:: Your instructions ::
Check each line of the records below and collect those that include the word "Independencia".

:: Data supplied ::
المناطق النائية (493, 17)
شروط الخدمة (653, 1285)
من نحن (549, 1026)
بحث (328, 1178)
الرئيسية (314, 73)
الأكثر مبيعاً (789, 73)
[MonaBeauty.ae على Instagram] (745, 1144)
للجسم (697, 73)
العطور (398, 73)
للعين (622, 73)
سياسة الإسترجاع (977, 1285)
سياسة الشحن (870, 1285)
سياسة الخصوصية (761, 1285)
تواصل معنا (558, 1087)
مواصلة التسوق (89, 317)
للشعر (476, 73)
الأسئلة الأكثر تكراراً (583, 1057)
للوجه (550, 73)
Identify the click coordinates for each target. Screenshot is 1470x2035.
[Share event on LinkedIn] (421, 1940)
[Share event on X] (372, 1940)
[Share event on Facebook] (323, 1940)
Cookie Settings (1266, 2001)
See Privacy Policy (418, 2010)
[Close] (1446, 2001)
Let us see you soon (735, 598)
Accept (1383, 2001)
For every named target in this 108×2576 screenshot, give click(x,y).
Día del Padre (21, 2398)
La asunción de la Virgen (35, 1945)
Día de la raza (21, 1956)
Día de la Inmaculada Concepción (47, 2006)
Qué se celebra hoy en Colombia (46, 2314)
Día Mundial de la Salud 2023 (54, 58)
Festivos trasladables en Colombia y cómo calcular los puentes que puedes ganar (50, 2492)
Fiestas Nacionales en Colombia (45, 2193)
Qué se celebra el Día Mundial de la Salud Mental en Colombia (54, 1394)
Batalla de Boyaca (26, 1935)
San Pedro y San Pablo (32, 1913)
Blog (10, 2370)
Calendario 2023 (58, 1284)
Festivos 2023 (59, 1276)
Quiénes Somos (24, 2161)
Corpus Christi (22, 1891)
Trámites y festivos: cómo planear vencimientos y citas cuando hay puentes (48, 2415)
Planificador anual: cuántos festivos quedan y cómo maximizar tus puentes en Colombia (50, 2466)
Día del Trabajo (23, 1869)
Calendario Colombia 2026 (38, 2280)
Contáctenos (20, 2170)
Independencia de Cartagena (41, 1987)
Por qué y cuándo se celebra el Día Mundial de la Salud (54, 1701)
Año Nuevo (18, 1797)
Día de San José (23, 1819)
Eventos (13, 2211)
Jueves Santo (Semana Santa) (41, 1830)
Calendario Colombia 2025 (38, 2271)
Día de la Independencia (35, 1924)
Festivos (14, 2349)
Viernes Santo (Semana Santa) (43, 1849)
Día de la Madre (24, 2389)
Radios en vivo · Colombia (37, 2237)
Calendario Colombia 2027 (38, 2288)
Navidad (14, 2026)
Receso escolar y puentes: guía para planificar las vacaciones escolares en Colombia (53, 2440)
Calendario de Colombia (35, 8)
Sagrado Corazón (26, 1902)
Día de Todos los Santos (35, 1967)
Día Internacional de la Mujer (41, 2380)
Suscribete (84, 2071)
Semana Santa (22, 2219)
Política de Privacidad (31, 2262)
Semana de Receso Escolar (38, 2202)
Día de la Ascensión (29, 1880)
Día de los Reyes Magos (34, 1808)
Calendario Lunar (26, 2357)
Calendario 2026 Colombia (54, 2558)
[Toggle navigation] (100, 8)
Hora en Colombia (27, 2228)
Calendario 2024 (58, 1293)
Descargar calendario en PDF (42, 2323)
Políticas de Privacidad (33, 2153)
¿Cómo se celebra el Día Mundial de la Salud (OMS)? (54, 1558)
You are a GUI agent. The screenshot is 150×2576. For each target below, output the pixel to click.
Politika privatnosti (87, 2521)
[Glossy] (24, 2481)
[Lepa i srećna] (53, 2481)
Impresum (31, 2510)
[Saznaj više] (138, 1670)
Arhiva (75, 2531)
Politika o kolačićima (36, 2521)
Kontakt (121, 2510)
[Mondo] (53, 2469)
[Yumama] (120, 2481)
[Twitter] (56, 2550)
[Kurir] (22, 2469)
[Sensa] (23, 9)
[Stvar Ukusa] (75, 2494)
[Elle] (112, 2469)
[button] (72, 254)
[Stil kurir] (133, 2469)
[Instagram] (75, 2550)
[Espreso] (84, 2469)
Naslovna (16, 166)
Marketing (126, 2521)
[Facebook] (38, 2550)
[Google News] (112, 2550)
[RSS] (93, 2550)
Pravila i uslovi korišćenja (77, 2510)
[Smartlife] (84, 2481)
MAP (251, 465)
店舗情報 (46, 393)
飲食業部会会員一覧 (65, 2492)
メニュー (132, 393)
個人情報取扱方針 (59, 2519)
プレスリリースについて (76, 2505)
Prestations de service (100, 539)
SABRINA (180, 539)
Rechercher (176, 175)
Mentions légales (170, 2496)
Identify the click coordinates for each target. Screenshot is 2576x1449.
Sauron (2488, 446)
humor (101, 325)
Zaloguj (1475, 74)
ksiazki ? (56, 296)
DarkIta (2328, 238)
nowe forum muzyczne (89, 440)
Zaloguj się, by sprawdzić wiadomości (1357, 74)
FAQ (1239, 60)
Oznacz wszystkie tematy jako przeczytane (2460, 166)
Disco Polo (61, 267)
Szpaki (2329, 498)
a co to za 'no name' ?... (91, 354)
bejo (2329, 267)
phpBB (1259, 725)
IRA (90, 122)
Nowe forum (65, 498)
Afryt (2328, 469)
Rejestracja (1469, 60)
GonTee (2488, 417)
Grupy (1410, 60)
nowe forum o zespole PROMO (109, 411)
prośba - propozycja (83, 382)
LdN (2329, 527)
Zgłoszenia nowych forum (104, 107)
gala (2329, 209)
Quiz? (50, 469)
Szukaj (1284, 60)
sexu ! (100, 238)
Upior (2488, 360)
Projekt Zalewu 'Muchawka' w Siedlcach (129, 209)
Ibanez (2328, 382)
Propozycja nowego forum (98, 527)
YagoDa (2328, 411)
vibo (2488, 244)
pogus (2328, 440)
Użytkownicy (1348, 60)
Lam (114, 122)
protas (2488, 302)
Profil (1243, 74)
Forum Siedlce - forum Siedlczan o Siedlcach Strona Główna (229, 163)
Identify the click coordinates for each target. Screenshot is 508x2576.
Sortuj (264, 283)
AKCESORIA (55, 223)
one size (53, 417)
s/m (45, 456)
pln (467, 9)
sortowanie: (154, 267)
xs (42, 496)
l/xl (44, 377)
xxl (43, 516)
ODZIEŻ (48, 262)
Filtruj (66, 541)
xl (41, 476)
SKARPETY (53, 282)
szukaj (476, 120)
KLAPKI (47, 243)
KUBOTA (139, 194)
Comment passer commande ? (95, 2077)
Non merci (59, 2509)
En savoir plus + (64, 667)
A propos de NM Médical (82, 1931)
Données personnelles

:: Written solution ::
Independencia de Cartagena (41, 1987)
Día de la Independencia (35, 1924)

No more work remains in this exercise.